## PROVIDED MATERIAL:
• • • •

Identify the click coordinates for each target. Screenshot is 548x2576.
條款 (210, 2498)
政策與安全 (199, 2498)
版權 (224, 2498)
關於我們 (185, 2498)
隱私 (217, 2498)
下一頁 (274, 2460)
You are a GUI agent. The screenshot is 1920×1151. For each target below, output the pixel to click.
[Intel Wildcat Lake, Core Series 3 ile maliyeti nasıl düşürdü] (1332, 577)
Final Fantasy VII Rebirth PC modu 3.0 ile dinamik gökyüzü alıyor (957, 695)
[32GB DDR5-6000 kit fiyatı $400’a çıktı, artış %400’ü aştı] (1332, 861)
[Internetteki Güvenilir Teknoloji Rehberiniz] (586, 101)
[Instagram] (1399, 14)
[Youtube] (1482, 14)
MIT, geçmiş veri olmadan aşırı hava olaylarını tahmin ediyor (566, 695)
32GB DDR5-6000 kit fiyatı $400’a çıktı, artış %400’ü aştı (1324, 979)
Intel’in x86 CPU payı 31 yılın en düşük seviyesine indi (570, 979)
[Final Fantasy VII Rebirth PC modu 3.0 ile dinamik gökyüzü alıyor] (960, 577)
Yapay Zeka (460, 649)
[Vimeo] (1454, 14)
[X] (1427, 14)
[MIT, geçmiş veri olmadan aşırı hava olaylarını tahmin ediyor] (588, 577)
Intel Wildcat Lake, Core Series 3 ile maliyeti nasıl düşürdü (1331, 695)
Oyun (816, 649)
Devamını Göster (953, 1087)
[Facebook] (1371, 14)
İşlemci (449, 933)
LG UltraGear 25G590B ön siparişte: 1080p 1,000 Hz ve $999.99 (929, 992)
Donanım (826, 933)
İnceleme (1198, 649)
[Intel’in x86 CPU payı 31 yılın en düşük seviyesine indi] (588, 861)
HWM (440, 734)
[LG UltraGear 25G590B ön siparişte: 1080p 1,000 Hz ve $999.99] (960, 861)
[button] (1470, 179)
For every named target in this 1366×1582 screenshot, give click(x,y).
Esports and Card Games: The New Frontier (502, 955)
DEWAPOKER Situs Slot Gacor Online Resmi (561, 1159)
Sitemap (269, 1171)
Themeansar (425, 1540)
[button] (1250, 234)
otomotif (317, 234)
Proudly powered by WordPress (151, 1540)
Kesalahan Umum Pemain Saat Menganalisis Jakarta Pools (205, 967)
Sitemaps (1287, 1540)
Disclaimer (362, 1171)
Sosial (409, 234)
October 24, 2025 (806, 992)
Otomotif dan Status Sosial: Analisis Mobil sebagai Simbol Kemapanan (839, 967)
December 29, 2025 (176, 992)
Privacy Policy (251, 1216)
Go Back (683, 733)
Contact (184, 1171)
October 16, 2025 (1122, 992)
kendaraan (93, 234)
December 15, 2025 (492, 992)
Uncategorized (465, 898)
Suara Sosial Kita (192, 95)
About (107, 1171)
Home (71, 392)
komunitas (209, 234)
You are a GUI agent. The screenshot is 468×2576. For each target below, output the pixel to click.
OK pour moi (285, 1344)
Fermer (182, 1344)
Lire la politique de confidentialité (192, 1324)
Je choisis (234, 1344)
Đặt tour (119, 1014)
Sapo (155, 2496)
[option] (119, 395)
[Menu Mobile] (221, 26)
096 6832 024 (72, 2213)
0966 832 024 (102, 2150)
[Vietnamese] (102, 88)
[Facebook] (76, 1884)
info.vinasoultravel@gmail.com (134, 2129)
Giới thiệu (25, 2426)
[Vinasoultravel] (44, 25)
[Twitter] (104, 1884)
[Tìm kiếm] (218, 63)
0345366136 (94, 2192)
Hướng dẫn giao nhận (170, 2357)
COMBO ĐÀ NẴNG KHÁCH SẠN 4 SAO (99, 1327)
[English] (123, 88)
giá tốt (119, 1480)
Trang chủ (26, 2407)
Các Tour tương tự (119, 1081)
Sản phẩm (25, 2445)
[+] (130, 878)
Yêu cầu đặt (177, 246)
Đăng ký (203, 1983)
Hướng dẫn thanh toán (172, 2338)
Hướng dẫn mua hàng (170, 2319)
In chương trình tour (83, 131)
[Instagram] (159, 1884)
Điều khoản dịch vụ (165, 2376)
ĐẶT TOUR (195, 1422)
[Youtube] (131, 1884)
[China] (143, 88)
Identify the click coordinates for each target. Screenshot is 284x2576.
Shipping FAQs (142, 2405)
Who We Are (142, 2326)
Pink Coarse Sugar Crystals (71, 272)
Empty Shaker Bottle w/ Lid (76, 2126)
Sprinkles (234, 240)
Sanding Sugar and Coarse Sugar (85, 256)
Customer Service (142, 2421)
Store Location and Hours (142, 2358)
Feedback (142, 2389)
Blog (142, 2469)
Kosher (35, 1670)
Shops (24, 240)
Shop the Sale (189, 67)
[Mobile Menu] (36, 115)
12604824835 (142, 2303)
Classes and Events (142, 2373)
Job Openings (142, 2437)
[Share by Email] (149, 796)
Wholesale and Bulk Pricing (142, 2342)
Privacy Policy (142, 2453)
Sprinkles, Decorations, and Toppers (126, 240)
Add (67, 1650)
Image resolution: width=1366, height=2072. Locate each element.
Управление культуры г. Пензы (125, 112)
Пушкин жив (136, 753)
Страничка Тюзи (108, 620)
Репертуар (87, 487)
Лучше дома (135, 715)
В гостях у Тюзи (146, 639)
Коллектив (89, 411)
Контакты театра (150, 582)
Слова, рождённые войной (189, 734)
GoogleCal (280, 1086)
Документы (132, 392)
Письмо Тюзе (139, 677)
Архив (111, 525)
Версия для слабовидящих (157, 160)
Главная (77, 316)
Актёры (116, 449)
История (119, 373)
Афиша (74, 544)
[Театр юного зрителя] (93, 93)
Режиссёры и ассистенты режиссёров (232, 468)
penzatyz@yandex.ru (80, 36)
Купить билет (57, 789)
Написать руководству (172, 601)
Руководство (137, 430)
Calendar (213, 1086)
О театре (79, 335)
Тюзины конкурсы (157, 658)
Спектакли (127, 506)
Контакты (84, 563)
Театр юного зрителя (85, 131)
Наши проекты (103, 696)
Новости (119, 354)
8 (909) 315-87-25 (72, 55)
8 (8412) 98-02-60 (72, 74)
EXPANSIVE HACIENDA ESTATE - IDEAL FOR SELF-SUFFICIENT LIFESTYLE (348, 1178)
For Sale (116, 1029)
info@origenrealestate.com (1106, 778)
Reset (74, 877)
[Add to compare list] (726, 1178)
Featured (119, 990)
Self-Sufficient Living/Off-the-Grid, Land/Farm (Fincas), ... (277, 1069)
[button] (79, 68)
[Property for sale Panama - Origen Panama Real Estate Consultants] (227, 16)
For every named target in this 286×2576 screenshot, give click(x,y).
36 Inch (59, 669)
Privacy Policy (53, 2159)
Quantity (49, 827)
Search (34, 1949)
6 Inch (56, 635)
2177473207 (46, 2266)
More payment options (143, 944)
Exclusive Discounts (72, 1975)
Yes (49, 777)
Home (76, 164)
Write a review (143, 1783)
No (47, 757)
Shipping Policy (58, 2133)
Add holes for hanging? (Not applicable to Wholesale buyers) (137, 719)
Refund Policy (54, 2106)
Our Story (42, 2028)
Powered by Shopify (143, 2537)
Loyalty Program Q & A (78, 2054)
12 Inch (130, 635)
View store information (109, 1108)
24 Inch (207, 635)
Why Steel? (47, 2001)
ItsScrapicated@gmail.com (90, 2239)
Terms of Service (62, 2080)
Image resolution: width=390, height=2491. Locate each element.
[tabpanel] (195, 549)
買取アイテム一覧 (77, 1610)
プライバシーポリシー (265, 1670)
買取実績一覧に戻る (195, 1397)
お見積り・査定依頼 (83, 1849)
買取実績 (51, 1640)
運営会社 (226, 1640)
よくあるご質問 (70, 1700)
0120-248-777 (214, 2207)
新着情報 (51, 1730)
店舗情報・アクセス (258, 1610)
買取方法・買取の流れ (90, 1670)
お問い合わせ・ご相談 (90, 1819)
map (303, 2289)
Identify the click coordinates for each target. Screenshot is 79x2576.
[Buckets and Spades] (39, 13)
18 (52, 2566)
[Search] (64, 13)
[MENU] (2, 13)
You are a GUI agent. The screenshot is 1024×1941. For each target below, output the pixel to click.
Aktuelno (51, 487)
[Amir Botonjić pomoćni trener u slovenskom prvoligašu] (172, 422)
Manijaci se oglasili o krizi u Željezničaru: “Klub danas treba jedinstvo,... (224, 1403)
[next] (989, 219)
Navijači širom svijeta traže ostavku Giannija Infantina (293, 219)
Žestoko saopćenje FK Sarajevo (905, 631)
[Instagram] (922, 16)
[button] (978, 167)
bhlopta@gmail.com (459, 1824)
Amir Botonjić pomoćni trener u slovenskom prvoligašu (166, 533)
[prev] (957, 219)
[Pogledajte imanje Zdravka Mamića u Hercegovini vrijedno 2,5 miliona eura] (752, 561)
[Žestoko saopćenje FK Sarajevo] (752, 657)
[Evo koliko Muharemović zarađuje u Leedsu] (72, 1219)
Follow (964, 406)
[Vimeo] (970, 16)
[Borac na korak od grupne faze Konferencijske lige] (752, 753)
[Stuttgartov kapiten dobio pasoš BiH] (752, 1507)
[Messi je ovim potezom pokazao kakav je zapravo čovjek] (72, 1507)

• • • •

## PROBLEM DESCRIPTION:
Above are the entries; copy every line among them that contains the word "agent".

## RESULT OF THE TASK:
You are a GUI agent. The screenshot is 1920×1151. For each target below, output the pixel to click.
You are a GUI agent. The screenshot is 468×2576. For each target below, output the pixel to click.
You are a GUI agent. The screenshot is 1024×1941. For each target below, output the pixel to click.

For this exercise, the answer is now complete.